С а б и н а. Никто же не говорит о мести…
Й о н а с. Неужели? В таком случае считайте, что я говорил об искуплении вины. Можно сформулировать и более прозаично — о возмещении ущерба.
Впрочем, я совсем не уверен, что такая жизнь мне подойдет. Может, я могу писать стихи только сидя где-нибудь на ящиках, или за рулем служебной машины, или в общежитии в комнате на четверых, где орет радио и дуют пиво…
С а б и н а. Йонас! Так вы согласны или нет?
Й о н а с. Честно признаться, я побаиваюсь. Но поскольку мы и сегодня утром продолжаем говорить друг другу «вы», я решаюсь на этот эксперимент. К тому же вы не самый несимпатичный человек, которого я встречал. Но учтите: я отнюдь не страдаю застенчивостью и не беру на себя никаких обязательств. Даже писать.
С а б и н а. Хорошо, хорошо.
Й о н а с. Надеюсь, вы отнеслись к моим словам серьезно.
С п о к о й н ы й м у ж с к о й г о л о с. Вот в этом-то и было дело. В том, что он говорил серьезно. Все думали, что это какие-то странные шутки с его стороны, что он пытается шокировать окружающих, самоутверждается, а потом невероятно удивлялись, когда он оказывался именно таким, каким себя описывал, и поступал так, как предупреждал заранее.

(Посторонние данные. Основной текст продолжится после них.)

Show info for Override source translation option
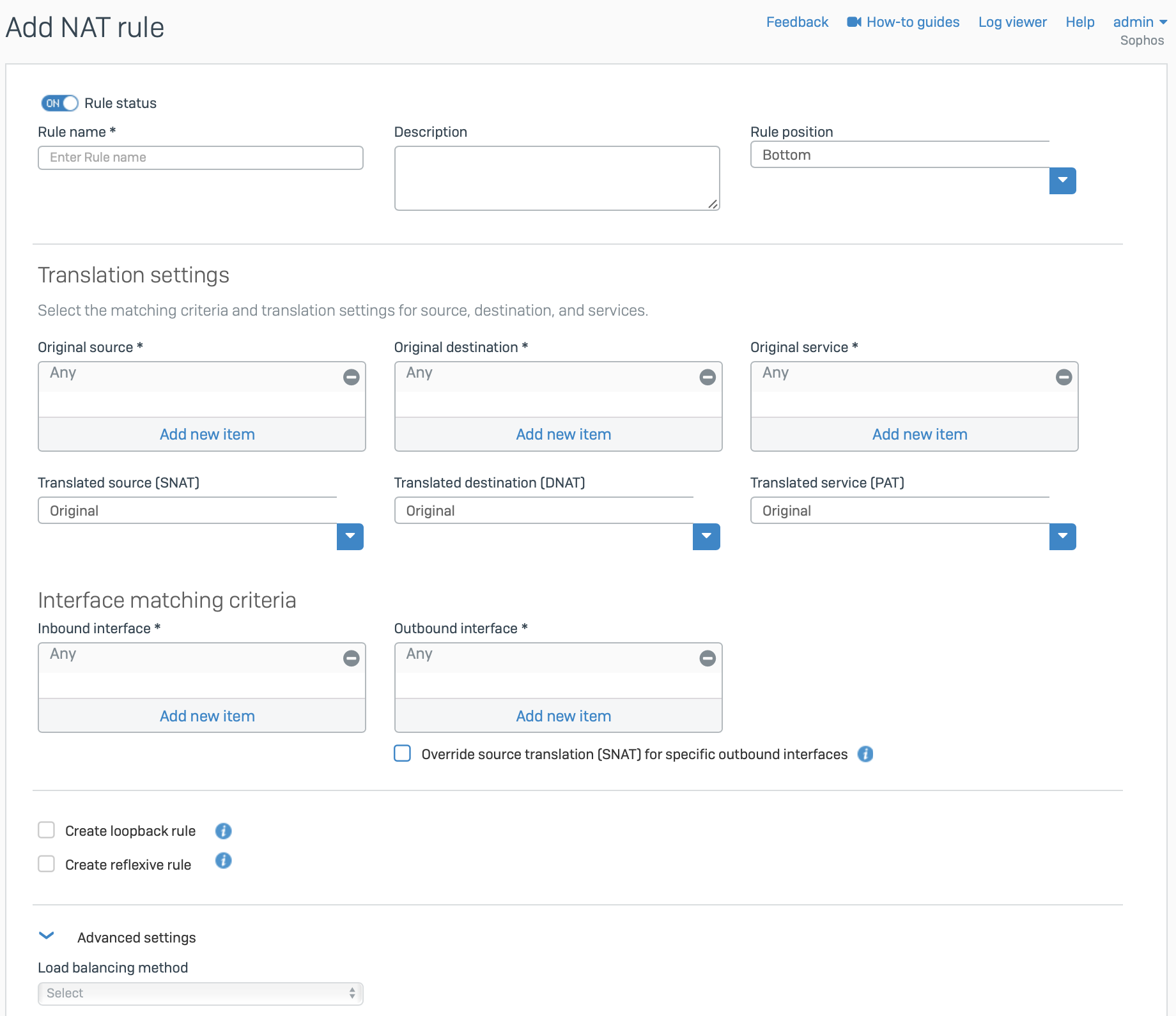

С к е п т и ч е с к и й м у ж с к о й г о л о с. Безусловно. Когда он на поэтических семинарах громил всех и вся, кричал, что вокруг одни тупоголовые бездари, он говорил то, что думал. Отчаянные попытки Сабины Линн сгладить его слова ни к чему не привели. Все маститые были так разгневаны, что о том, чтобы успокоить их, не могло быть и речи. Вы только представьте себе! В избранное общество врывается эдакое дитя интернатов, длинноволосое чудовище, несет бог знает что…
С п о к о й н ы й м у ж с к о й г о л о с. Сначала он прочитал свои стихи, и, надо сказать, очень неплохие…

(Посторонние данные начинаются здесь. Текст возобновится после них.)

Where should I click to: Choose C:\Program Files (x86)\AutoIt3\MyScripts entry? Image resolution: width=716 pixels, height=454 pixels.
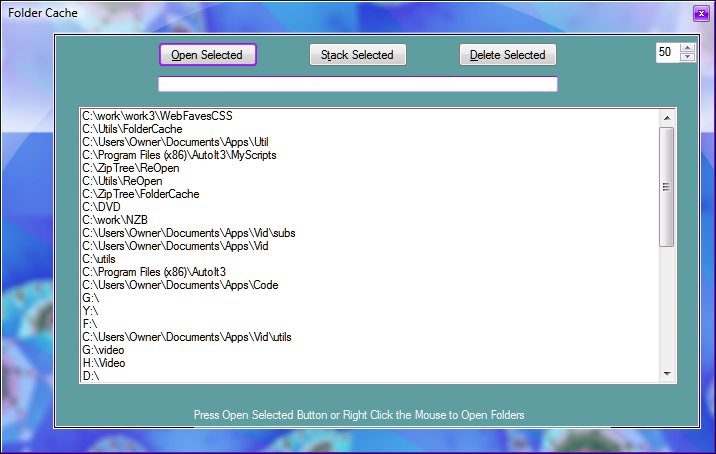(179, 155)
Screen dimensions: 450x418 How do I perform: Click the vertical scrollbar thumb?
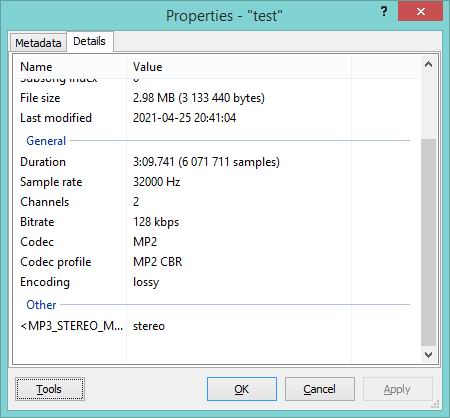pos(428,243)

С к е п т и ч е с к и й м у ж с к о й г о л о с. Ну и что? Думаете, если какой-то тип с горсткой стихов врывается на мирные пастбища, где все выгоны уже давно поделены и никто никому не перебегает дорогу, так ему станут бешено рукоплескать?
С п о к о й н ы й м у ж с к о й г о л о с. Но можно ведь было хотя бы его выслушать.
С к е п т и ч е с к и й м у ж с к о й г о л о с. Его и слушали — правда, с издевательскими ухмылками на лицах. Но большего ожидать было трудно, спасибо хоть не освистали.
В з в о л н о в а н н ы й ж е н с к и й г о л о с. Неужели, чтобы добиться признания, художник должен либо умереть, либо стать мучеником? Неужели толпа, прежде чем поверить, должна распять?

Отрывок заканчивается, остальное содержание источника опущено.